◆ RECORDS FOR THE EXERCISE:
┏━━

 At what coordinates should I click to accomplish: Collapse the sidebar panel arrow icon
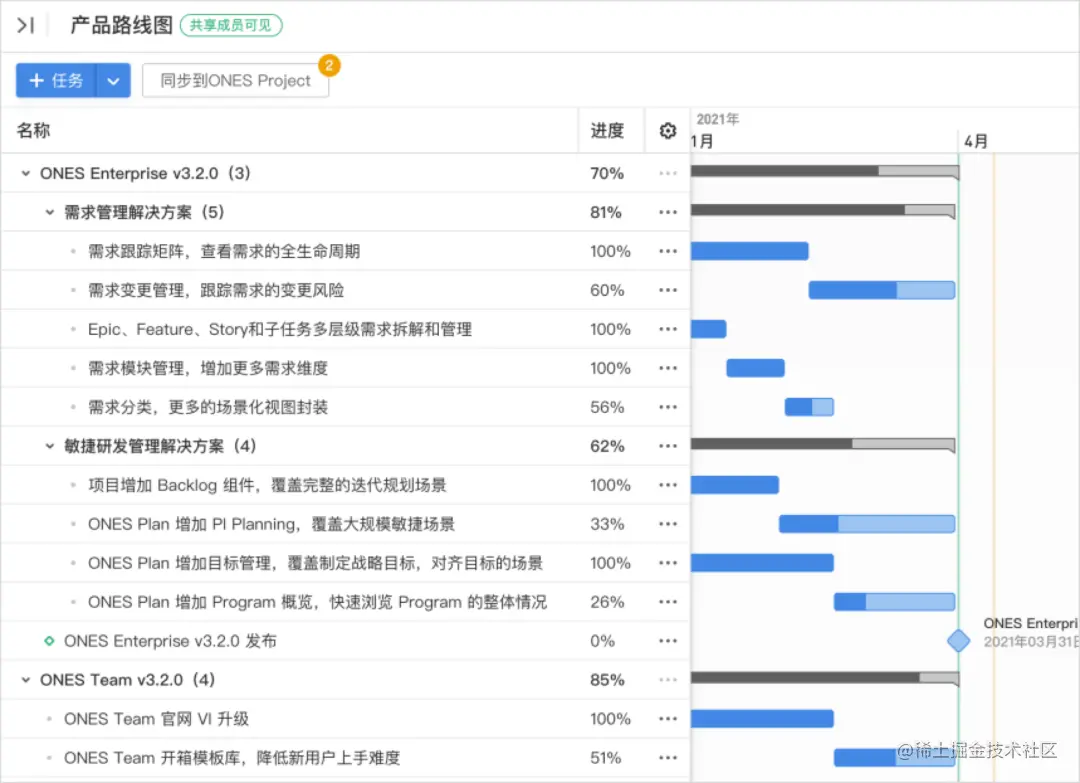pos(26,26)
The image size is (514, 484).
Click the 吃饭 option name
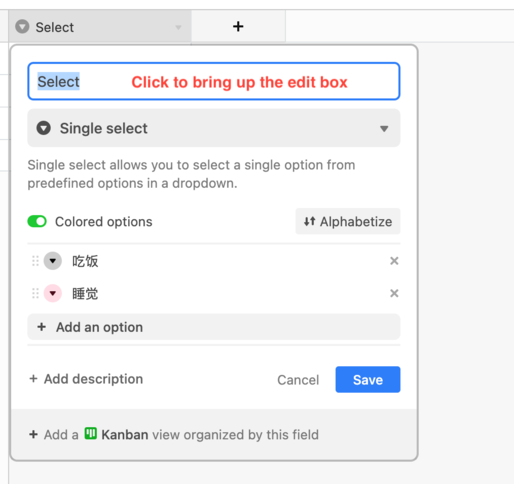coord(85,261)
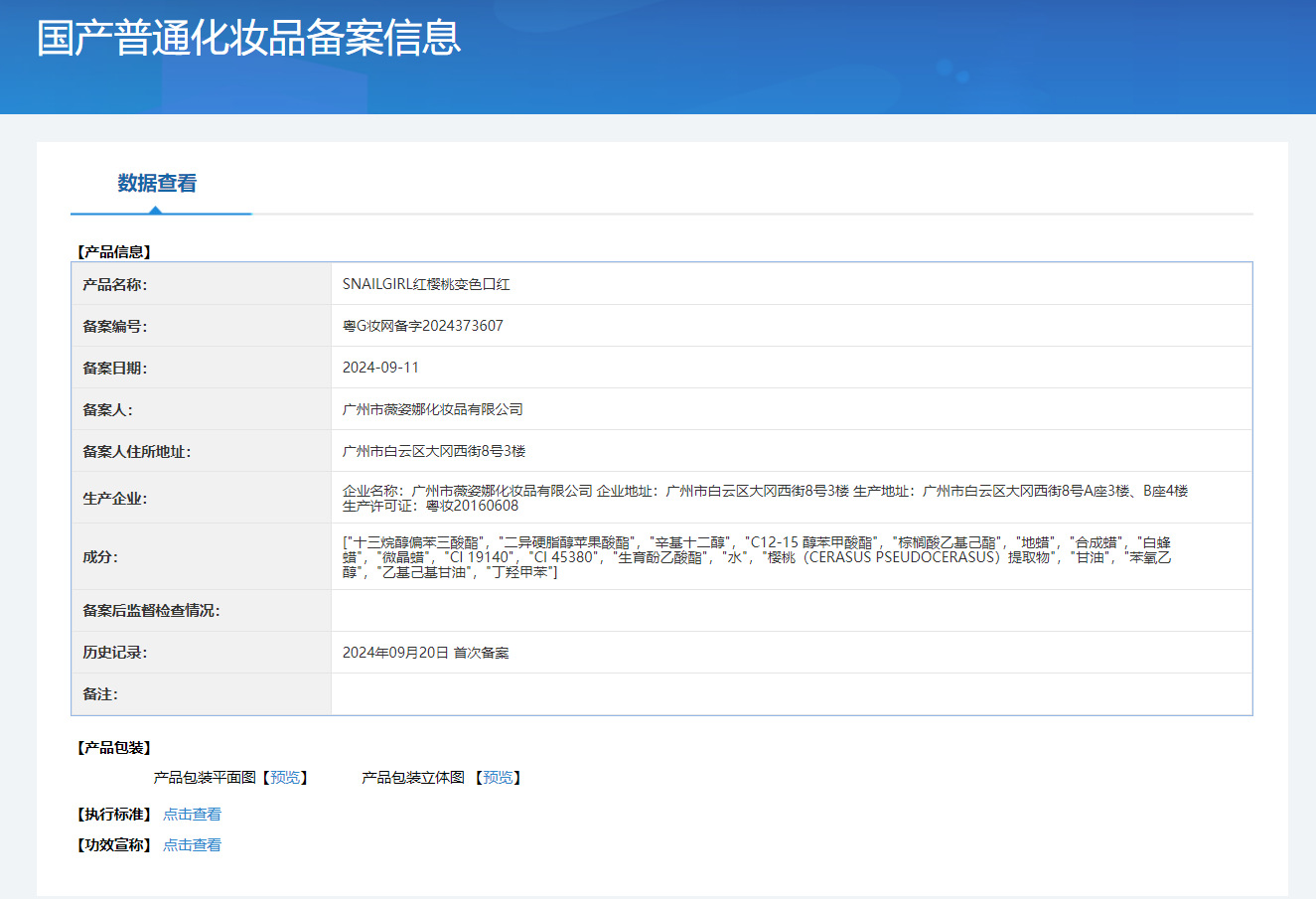1316x899 pixels.
Task: Open 预览 link for 产品包装立体图
Action: tap(498, 778)
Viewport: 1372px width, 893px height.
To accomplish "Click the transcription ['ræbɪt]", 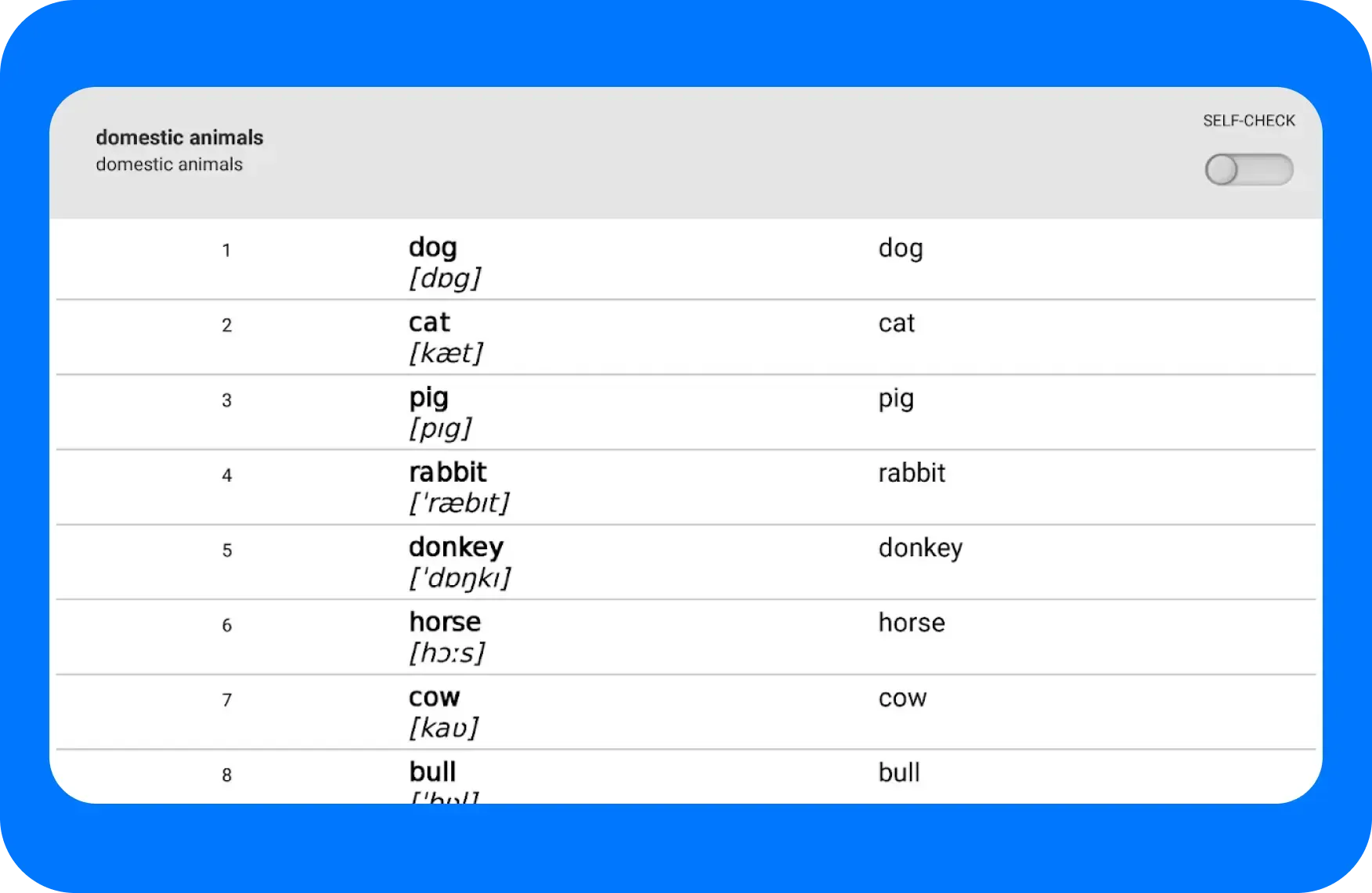I will click(x=459, y=503).

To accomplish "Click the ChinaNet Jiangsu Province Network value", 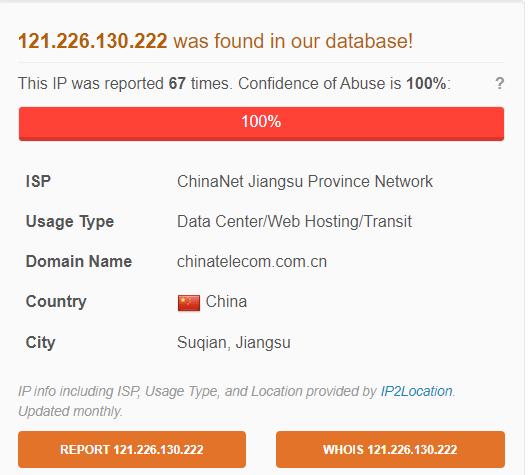I will (305, 182).
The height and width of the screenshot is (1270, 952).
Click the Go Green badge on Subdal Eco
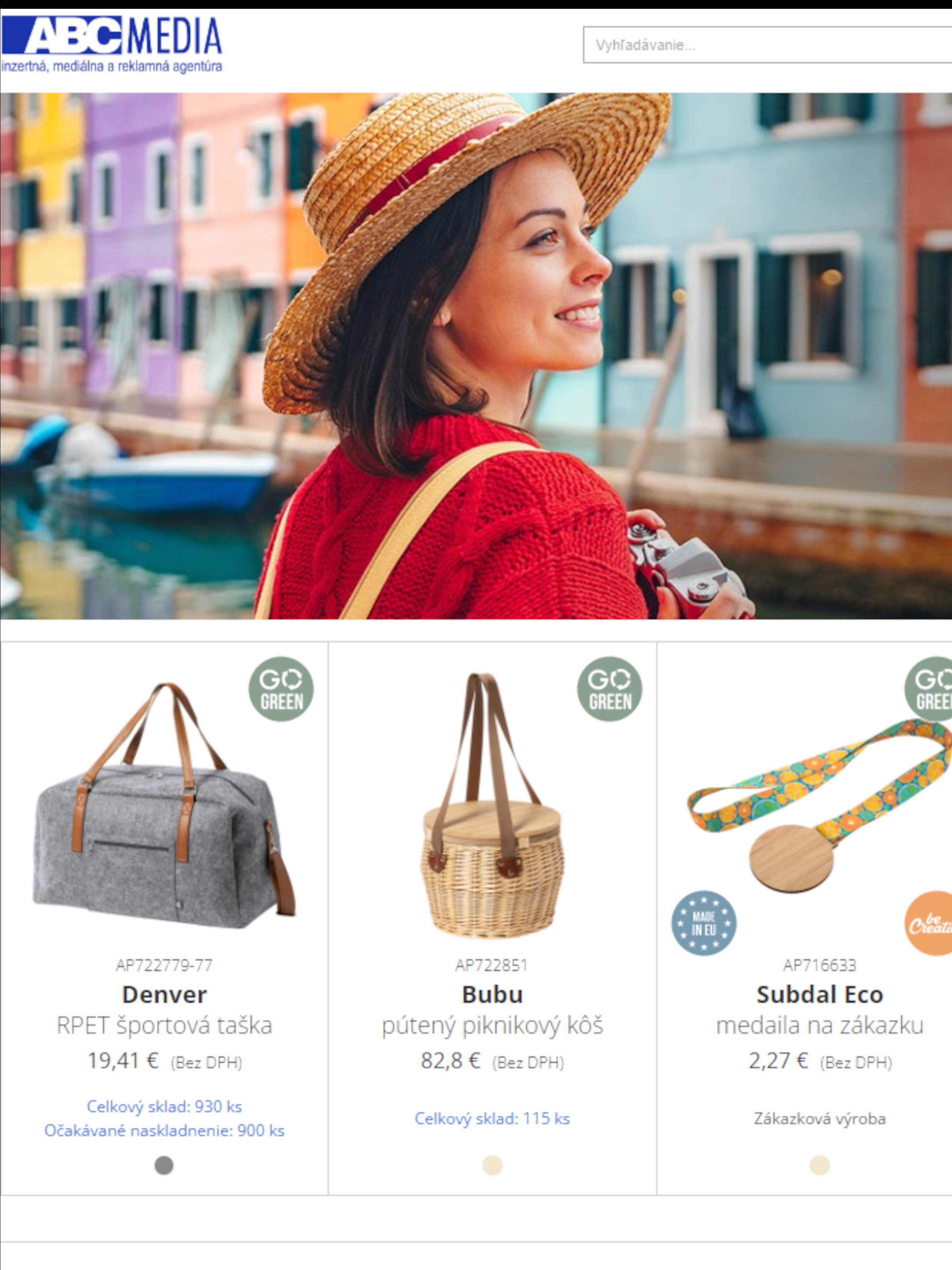(929, 689)
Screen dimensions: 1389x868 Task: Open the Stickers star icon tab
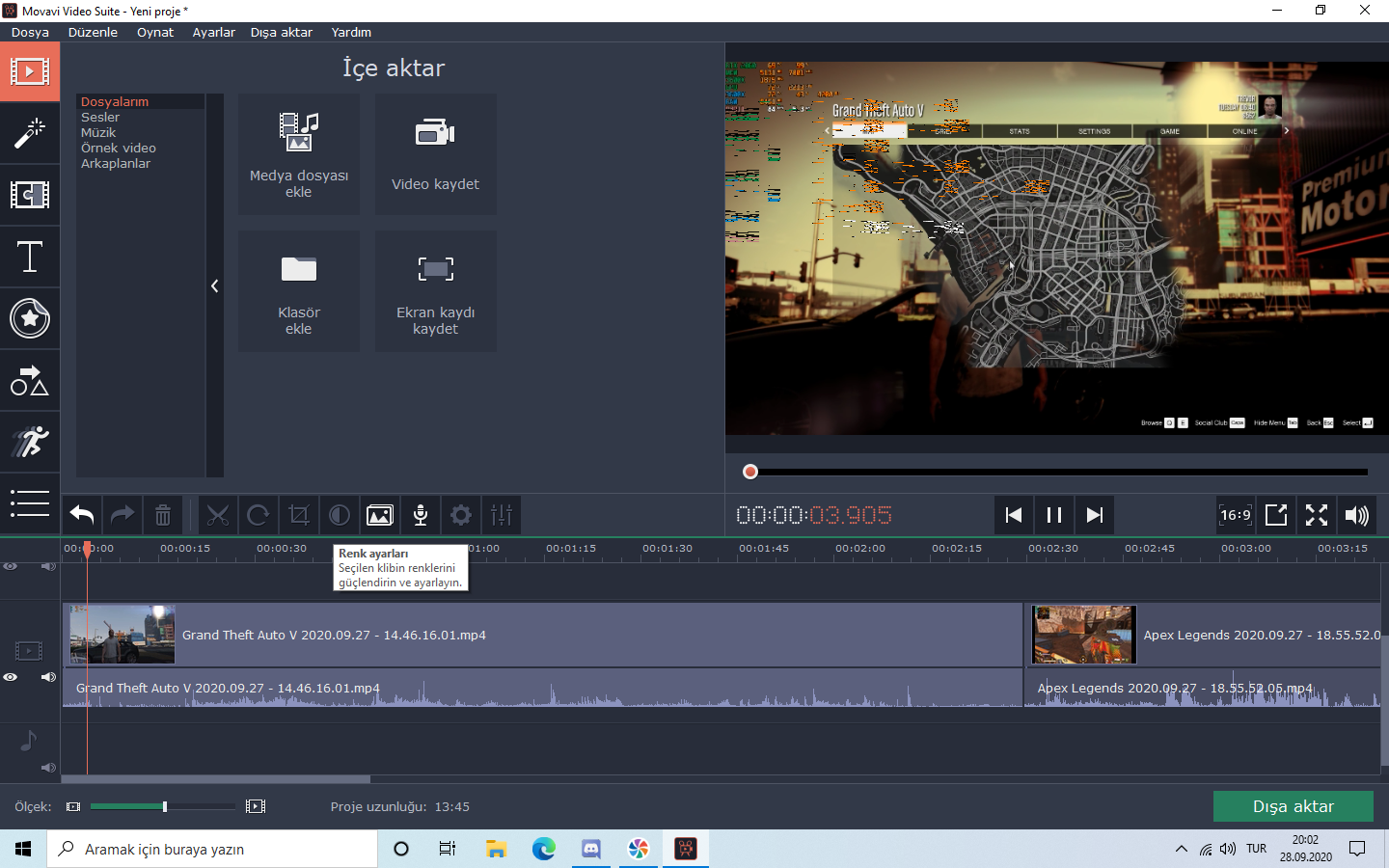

┗━━

◆ PROBLEM: Copy the lines of the entries above that mention "height".

◆ EXPECTED ANSWER:
Viewport: 1372px width, 893px height.
The height and width of the screenshot is (1270, 952).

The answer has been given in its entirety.